First half of the 20th century

Technique

Casting, chasing, forging, piercing, engraving, gilding

Material

Bronze, iron

Dimensions

Length 371 mm

The ritual sword consists of a cast bronze hilt and a forged iron blade. The hilt is formed as a vajra. The short blade is forged with a central rib on each side, and its greatly expanded upper part is surrounded by a pierced curly ornament symbolizing the flame. Each rib is engraved with a curly ornament, which also symbolizes the tongue of flame. The edges of the blade and ornaments on both its sides are gilded.

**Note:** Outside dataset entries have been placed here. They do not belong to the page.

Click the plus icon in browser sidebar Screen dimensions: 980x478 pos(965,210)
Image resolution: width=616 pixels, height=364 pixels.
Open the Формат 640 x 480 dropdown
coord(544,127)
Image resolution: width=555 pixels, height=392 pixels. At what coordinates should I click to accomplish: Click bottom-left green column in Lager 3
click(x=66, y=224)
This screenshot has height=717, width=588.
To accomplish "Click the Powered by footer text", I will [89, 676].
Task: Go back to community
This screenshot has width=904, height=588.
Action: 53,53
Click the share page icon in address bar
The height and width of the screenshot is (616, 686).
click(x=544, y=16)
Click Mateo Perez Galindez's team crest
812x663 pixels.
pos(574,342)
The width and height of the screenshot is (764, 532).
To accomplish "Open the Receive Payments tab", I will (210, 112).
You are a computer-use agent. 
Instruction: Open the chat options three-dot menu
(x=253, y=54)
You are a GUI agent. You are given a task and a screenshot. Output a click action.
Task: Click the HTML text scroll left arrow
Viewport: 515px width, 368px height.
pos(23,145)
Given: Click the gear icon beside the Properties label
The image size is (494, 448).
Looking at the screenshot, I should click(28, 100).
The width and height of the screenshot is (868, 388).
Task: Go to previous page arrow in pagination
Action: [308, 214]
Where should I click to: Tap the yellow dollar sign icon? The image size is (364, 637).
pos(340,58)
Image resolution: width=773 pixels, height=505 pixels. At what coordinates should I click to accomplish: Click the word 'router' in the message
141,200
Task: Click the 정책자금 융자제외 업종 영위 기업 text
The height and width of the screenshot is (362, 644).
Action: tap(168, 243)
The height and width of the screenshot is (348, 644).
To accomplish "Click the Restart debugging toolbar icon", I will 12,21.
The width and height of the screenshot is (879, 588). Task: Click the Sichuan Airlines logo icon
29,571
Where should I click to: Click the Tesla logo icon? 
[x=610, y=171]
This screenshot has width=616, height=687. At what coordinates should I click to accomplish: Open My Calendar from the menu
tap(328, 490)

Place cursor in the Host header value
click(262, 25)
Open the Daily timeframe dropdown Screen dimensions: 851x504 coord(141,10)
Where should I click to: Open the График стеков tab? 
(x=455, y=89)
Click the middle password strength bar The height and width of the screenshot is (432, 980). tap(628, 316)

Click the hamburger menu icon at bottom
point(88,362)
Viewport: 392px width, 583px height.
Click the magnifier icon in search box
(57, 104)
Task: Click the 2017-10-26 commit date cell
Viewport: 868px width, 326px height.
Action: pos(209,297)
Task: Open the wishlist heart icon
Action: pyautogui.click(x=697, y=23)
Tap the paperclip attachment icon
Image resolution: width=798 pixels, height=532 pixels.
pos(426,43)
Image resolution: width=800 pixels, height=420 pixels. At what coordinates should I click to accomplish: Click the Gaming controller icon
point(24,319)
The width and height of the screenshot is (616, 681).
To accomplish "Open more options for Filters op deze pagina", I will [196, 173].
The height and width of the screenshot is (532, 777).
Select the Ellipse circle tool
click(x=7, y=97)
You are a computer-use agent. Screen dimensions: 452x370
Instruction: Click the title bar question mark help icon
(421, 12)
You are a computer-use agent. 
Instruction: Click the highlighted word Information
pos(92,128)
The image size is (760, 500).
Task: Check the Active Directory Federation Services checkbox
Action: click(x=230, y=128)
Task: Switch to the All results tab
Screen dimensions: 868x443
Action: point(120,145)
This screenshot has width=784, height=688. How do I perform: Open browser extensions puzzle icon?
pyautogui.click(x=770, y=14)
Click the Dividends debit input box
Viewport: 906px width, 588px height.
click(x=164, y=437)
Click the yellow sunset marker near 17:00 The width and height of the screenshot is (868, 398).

COMMENT. This example is a shortened version of the ritual sword called raldi (Tibetan: ral gri; Sanskrit: khadga, literally "sword"), which in Buddhism is an attribute of Manjushri (Tibetan: Jampel), the Bodhisattva of Wisdom. In the meditative practice associated with Manjushri, the sword is imagined as a spiritual weapon, cutting through the darkness of ignorance, which is the enemy of liberation from the bonds of worldly attachments. The sword of wisdom (Sanskrit: prajnakhadga) symbolizes a method that eliminates ignorance and leads to wisdom. Similar swords, with a hilt in the form of a vajra and with a tongue of flame rising along the blade, are also associated with some other Buddhist deities, such as Vajrabhairava and Guhyasamaja.